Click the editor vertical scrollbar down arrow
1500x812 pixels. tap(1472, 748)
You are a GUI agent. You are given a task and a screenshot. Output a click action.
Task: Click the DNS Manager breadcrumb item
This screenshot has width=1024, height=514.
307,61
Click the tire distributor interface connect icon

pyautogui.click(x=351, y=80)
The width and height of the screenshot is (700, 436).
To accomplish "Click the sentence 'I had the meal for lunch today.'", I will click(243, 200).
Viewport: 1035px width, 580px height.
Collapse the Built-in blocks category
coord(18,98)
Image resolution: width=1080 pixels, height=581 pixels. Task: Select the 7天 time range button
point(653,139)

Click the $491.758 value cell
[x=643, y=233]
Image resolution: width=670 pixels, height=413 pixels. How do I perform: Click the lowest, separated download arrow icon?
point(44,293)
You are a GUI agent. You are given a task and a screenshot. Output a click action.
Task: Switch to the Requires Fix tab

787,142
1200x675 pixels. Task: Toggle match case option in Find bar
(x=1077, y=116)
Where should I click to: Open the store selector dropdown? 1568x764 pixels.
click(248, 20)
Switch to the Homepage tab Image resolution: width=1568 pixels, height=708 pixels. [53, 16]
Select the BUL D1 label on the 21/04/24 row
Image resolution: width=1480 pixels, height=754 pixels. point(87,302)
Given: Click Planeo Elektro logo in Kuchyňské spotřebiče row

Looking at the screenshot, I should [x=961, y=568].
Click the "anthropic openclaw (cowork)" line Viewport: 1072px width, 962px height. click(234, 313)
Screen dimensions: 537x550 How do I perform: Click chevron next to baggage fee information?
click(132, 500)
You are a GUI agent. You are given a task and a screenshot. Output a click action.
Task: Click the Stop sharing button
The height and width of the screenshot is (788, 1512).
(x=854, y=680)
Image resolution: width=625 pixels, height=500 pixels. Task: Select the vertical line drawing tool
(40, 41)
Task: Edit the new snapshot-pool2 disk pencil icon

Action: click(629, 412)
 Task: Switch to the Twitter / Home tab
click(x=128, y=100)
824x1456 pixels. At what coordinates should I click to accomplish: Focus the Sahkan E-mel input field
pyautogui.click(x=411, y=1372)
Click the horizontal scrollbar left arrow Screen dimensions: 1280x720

What to work on:
The required output is the entries from their opening line through the line holding "Task: Click the Stop sharing button", repeated exactly, with both end lines kept.

The answer:
Click the editor vertical scrollbar down arrow
1500x812 pixels. tap(1472, 748)
You are a GUI agent. You are given a task and a screenshot. Output a click action.
Task: Click the DNS Manager breadcrumb item
This screenshot has width=1024, height=514.
307,61
Click the tire distributor interface connect icon

pyautogui.click(x=351, y=80)
The width and height of the screenshot is (700, 436).
To accomplish "Click the sentence 'I had the meal for lunch today.'", I will click(243, 200).
Viewport: 1035px width, 580px height.
Collapse the Built-in blocks category
coord(18,98)
Image resolution: width=1080 pixels, height=581 pixels. Task: Select the 7天 time range button
point(653,139)

Click the $491.758 value cell
[x=643, y=233]
Image resolution: width=670 pixels, height=413 pixels. How do I perform: Click the lowest, separated download arrow icon?
point(44,293)
You are a GUI agent. You are given a task and a screenshot. Output a click action.
Task: Switch to the Requires Fix tab

787,142
1200x675 pixels. Task: Toggle match case option in Find bar
(x=1077, y=116)
Where should I click to: Open the store selector dropdown? 1568x764 pixels.
click(248, 20)
Switch to the Homepage tab Image resolution: width=1568 pixels, height=708 pixels. [53, 16]
Select the BUL D1 label on the 21/04/24 row
Image resolution: width=1480 pixels, height=754 pixels. point(87,302)
Given: Click Planeo Elektro logo in Kuchyňské spotřebiče row

Looking at the screenshot, I should [x=961, y=568].
Click the "anthropic openclaw (cowork)" line Viewport: 1072px width, 962px height. click(234, 313)
Screen dimensions: 537x550 How do I perform: Click chevron next to baggage fee information?
click(132, 500)
You are a GUI agent. You are given a task and a screenshot. Output a click action.
Task: Click the Stop sharing button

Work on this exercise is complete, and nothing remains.